Privacy Policy

The data controller responsible for processing your personal data is:

Dinvarelato
NIF: J58190318
Address: Av. de Castilla y León, 46, bajo, 09006 Burgos, Spain
Email: info@dinvarelato.com
Phone: +34 947 075 990

This Privacy Policy applies to all personal data collected through the website dinvarelato.com and through direct contact with our organisation.

The processing of your personal data is governed by the following legal instruments:

• Regulation (EU) 2016/679 of the European Parliament and of the Council of 27 April 2016 (General Data Protection Regulation, GDPR)
• Organic Law 3/2018 of 5 December on the Protection of Personal Data and Guarantee of Digital Rights (LOPDGDD)
• Law 34/2002 of 11 July on Information Society Services and Electronic Commerce (LSSI-CE)

We collect personal data only when you voluntarily provide it to us. The categories of data we may collect include:

• Contact form data: name, email address, and the content of your message.
• Communication data: information you provide when contacting us by phone or email.
• Technical data: IP address, browser type, pages visited, and time spent on pages, collected through cookies and analytics tools where consent is given.

We do not collect sensitive categories of personal data as defined in Article 9 of the GDPR.

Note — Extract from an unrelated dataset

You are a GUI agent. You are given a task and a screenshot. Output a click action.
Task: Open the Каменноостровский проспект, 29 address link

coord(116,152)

We process your personal data for the following purposes and on the following legal bases:

• Responding to enquiries (Art. 6.1.b GDPR): Processing is necessary to take steps at your request prior to entering into a contract or to respond to your communication.
• Website analytics (Art. 6.1.a GDPR): Where you have given consent, we process technical data to understand how visitors use our website and improve its content.
• Legal compliance (Art. 6.1.c GDPR): Where processing is necessary to comply with a legal obligation applicable to us.
• Legitimate interests (Art. 6.1.f GDPR): For the proper functioning and security of our website, where our interests are not overridden by your rights.

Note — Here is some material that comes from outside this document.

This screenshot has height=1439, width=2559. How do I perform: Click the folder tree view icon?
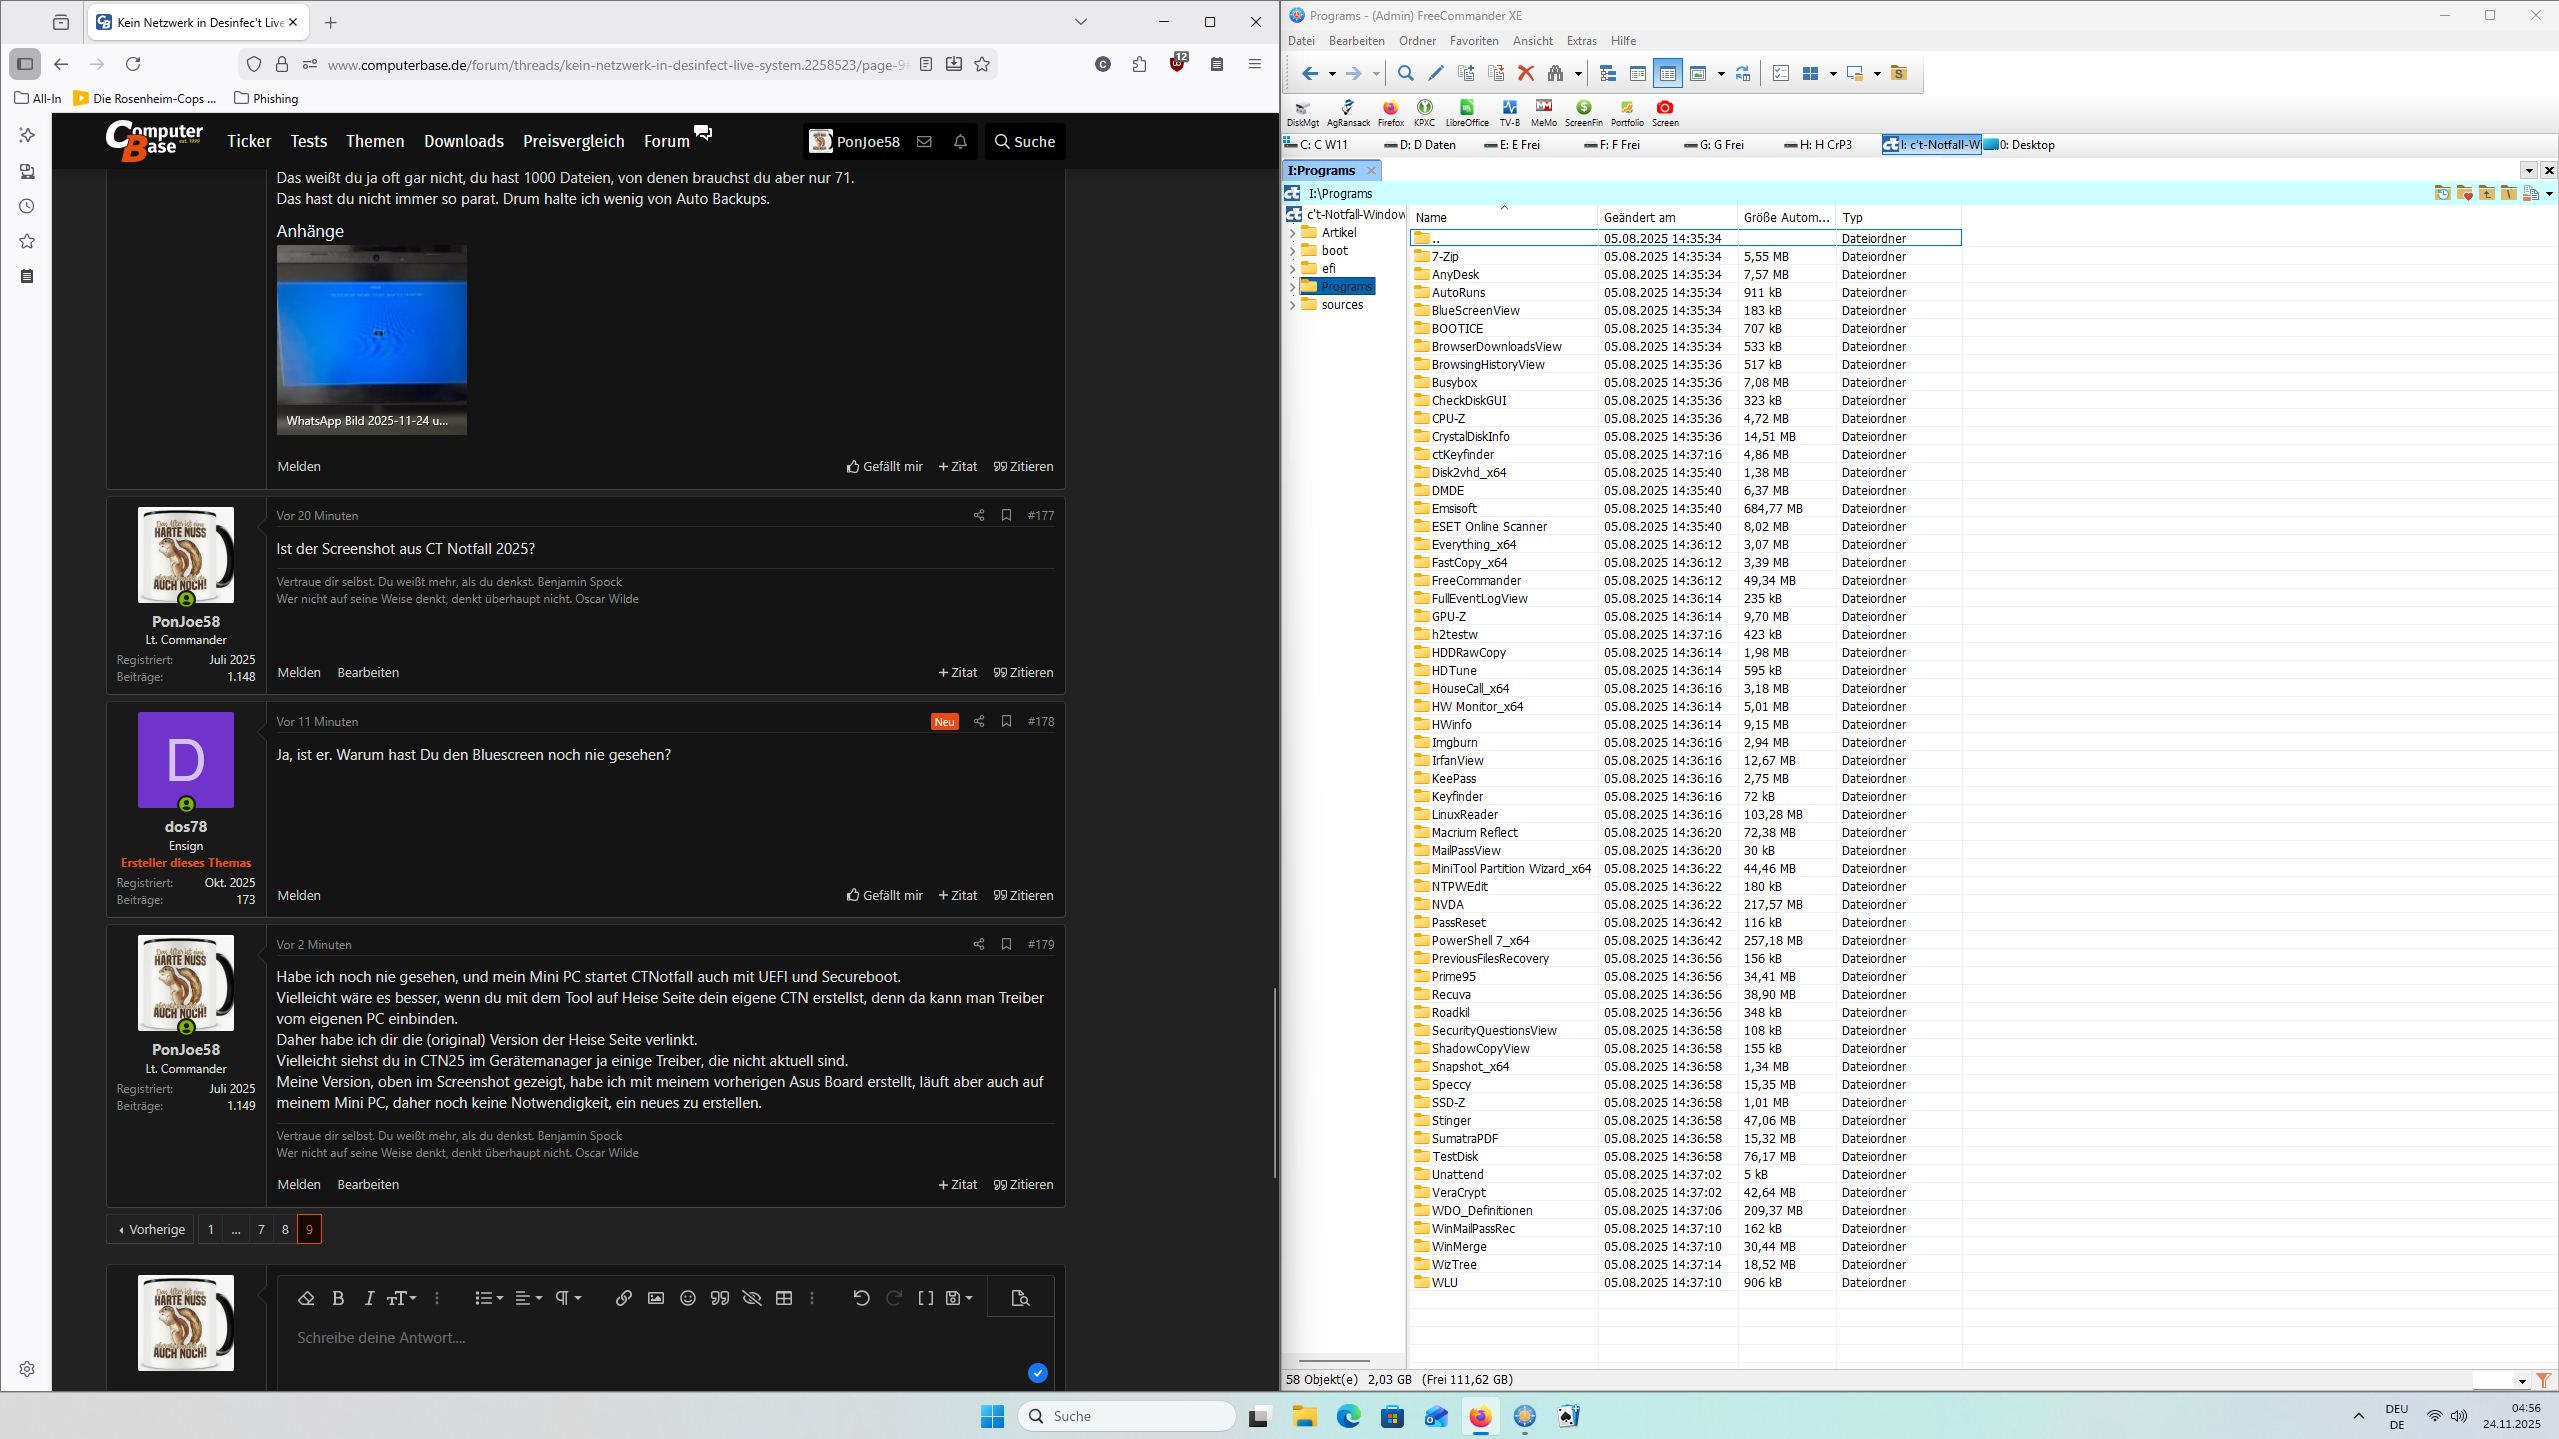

We retain personal data only for as long as necessary for the purposes for which it was collected, subject to applicable legal retention obligations:

• Contact enquiry data is retained for a period of up to two years from the date of last communication, unless a longer retention period is required by law.
• Technical analytics data is retained in accordance with the retention periods of the analytics tools used, typically not exceeding 26 months.
• Data subject to legal or accounting obligations may be retained for the period required by applicable Spanish law.

Once the applicable retention period expires, data is securely deleted or anonymised.

We do not sell, rent, or trade your personal data to third parties. We may share data with:

• Service providers: Third-party providers who assist us in operating our website and services (e.g. hosting providers, analytics providers), acting as data processors under appropriate data processing agreements.
• Legal authorities: Where required by applicable law or court order.

Where service providers are located outside the European Economic Area, we ensure that appropriate safeguards are in place in accordance with Chapter V of the GDPR, such as Standard Contractual Clauses approved by the European Commission.

Under the GDPR and LOPDGDD, you have the following rights regarding your personal data:

• Right of access (Art. 15 GDPR): You may request confirmation of whether we process your data and obtain a copy.
• Right to rectification (Art. 16 GDPR): You may request correction of inaccurate or incomplete data.
• Right to erasure (Art. 17 GDPR): You may request deletion of your data where the legal bases for processing no longer apply.
• Right to restriction (Art. 18 GDPR): You may request that processing be restricted in certain circumstances.
• Right to data portability (Art. 20 GDPR): Where processing is based on consent or contract and carried out by automated means, you may request your data in a structured, machine-readable format.
• Right to object (Art. 21 GDPR): You may object to processing based on legitimate interests.
• Right to withdraw consent: Where processing is based on consent, you may withdraw it at any time without affecting the lawfulness of prior processing.

To exercise any of these rights, contact us at info@dinvarelato.com. You also have the right to lodge a complaint with the Spanish Data Protection Authority (Agencia Española de Protección de Datos, AEPD) at www.aepd.es.

Our website uses cookies and similar technologies. Strictly necessary cookies are used without consent as they are essential for the website to function. Other cookie categories (analytics, marketing) are only activated where you have given your explicit consent through our cookie consent interface.

For full details of the cookies we use, their purposes, and how to manage your preferences, please see our Cookie Policy.

We implement appropriate technical and organisational measures to protect your personal data against accidental or unlawful destruction, loss, alteration, unauthorised disclosure, or access. These measures are reviewed and updated as necessary to reflect the current state of technology and the risks involved.

Transmission of data over the internet cannot be guaranteed to be completely secure. While we take reasonable precautions, we cannot guarantee the absolute security of data transmitted to our website.

We may update this Privacy Policy from time to time to reflect changes in our practices or applicable law. The date at the top of this page indicates when it was last revised. We encourage you to review this policy periodically. Continued use of our website following any update constitutes acceptance of the revised policy.